書類を減らしたいなら身を清めよ――人事の変わり目がチャンス企業にはびこる間違いだらけのIT経営:第26回(1/2 ページ)

書類作りばかりに時間をかけるスタッフの行動を変えるには、時間がかかる。具体的な行動としてはすべての書類を定型サイズ1ページに収める慣習を作ること。人事の変わり目にこうした提案を新しい担当役員にぶつけてみるというのも良策だ。しかし、提案を実現するには、自らの身を清めておくことが大切だ。

» 2007年03月29日 07時00分 公開
[増岡直二郎,アイティセレクト編集部]

 膨大な書類作成で悩み続ける関係者の実態とその悪弊・原因などを考えると、上層部からのプレッシャーだけでなく、担当部署やそれにまつわる現場のスタッフが、自らムダな資料を作成しているケースも多い。(参照記事)

 そして対策として、トップや取りまとめ部署の首に誰がどのようにして鈴を付けるべきか、その次の段階としてITをどう活用すべきかを考えてみよう。

 無意味で膨大な書類は企業を蝕む。これを防ぐ第一歩として「ワンページ運動」の推進をお勧めする。どんな書類もA4〜A3の一枚の中に収めるというものだ。そうしたルールを守っていない書類は受け付けてもらえない、という状況を作り出すのだ。書類削減の実務上の第一歩であるこの運動はトップダウンで行うので一番だが、いつもトップが話の分かる人とは限らない。

書類削減の提案が返す刀で…

 中堅機械メーカーE社でも、ご多聞に漏れず何かと書類が多く、関係者は常に泣かされていた。特に会議資料は膨大で、会議が終わると誰もがほとんど開けることのないファイルにしまい込み、それで関係者はひと仕事終わった気分になっていた。

 ある時、トップらが居並ぶ業績会議席上で威勢のいい設計課長が発言した。

 「わが社は書類が多過ぎるので削減し、その手間を他にかけるべきだ」

 途端にトップは一蹴する。

 「君の所はロクな資料も作れないで何を言うか。だから業績が悪いんだ。赤字を消してからものを言え!」

 実は、これには伏線があった。月例の部課長会議で、総務部から出勤率・残業・人員などの統計データが出されるが、ある時資料上にミスがあり、それを発見したその設計課長は席上で発言した。「我々が設計不良を出すとひどく叩かれるが、管理部門も同じだ。資料ミスはいわば総務部の不良だから、総務部は我々と同じように追及され、謝罪すべきだ」と。

 この発言が誰かを怒らせ、予防線が引かれたのだ。出る杭は、打たれたのである。問題の火種がどこなのかを明確にすることは、組織の中では簡単なことではない。トップを動かすことは難しいのである。

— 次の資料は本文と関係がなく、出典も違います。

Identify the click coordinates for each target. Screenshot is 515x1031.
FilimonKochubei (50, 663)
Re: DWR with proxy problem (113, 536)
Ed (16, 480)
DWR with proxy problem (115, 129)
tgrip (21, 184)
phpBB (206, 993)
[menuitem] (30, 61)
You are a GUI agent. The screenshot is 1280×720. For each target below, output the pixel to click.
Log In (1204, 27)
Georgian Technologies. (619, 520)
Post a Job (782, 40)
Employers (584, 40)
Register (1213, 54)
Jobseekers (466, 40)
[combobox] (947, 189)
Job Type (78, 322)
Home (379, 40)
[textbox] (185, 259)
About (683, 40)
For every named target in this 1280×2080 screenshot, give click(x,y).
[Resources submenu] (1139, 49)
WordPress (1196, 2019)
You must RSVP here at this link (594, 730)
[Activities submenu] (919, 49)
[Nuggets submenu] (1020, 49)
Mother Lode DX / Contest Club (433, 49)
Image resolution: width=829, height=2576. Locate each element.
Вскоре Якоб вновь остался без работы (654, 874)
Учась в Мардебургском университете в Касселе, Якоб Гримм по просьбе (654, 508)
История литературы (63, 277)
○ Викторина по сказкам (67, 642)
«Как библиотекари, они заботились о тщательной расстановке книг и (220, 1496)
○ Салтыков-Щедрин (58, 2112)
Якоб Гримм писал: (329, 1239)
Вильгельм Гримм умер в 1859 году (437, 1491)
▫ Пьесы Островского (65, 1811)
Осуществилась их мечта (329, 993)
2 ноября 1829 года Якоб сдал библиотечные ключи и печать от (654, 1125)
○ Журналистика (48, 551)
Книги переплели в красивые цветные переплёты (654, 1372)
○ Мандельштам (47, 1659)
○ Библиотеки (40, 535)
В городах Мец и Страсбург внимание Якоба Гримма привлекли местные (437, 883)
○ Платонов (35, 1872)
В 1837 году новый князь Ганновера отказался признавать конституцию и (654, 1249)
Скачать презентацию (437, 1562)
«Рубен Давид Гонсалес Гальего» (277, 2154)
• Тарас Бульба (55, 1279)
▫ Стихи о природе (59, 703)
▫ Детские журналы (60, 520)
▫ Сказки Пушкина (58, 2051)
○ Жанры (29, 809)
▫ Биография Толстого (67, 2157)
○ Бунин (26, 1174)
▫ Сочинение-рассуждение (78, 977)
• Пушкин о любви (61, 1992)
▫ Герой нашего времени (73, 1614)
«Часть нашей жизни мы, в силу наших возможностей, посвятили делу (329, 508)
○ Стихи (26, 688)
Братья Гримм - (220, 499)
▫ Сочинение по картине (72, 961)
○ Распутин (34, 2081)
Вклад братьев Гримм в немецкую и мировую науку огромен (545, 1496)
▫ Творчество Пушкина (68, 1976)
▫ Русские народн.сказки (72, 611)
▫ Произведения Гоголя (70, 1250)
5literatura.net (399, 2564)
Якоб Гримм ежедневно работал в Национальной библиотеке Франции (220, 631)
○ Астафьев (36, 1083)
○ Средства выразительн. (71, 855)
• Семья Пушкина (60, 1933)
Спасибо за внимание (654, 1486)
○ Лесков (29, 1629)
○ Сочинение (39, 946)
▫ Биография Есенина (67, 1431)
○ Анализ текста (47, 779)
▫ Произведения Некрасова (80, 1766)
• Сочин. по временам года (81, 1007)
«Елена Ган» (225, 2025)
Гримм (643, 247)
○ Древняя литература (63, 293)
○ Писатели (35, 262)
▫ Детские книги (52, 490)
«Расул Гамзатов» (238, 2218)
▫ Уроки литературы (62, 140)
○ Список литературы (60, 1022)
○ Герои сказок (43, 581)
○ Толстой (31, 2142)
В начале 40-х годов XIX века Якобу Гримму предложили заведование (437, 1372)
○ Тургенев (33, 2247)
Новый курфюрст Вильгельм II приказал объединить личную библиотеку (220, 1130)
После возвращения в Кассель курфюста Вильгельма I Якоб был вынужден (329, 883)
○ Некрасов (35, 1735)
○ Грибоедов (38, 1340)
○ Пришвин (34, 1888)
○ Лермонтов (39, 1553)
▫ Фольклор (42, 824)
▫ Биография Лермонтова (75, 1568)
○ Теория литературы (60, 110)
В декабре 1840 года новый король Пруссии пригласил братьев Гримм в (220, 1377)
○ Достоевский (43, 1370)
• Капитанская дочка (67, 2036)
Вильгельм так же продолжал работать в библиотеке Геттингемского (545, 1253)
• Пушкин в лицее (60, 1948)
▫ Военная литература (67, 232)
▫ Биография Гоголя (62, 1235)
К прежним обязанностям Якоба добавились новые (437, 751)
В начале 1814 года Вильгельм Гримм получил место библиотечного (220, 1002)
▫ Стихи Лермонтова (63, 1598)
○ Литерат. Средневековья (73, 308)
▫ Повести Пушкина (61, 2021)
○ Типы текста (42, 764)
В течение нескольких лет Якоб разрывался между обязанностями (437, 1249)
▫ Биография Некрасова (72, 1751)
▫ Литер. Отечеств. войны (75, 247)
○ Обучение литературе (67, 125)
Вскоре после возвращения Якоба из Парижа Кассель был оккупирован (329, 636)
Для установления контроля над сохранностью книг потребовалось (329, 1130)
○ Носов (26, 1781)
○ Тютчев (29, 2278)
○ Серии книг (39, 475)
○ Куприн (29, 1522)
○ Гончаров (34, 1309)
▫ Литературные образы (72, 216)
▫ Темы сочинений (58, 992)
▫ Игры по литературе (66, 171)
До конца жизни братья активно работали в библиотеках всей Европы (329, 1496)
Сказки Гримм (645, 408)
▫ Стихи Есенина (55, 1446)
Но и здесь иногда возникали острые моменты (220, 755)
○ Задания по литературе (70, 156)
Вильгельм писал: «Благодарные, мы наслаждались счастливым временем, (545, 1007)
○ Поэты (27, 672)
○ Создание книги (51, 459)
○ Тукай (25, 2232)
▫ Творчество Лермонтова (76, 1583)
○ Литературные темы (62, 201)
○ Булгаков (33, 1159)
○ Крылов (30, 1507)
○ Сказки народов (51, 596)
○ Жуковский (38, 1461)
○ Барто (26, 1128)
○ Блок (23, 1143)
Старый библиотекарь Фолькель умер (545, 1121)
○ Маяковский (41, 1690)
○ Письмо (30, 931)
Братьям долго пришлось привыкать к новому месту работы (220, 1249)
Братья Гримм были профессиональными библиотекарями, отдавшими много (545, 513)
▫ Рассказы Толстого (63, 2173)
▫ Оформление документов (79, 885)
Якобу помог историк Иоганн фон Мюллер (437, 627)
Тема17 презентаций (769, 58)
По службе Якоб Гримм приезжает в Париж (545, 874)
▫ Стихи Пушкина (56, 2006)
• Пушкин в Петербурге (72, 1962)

 トップが動かない時は、会議や会議資料の取りまとめ部署に働きかけ、書類削減の号令を出してもらうことである。書類削減が成功した例として、中堅のエレクトロニクス企業F社の常務取締役経理部長は親会社から派遣されたばかりであったせいもあり、部下からの「書類が多過ぎる」という直訴を受けて、会議資料をすべてA4かA3サイズの1ページとするように通達を出した。

 他の例として、個人が自発的に作る慣習が受け継がれている場合がある。これは、先輩から後輩に言わず語らず受け継がれているのだろう。この場合は、上司が力づくで担当者の頭を切り替えるしかない。筆者は、注意しても注意しても書類作成に手をかける関係者の頭を力づくで切り替えることに成功したが、半年の期間とかなりのエネルギーを要した。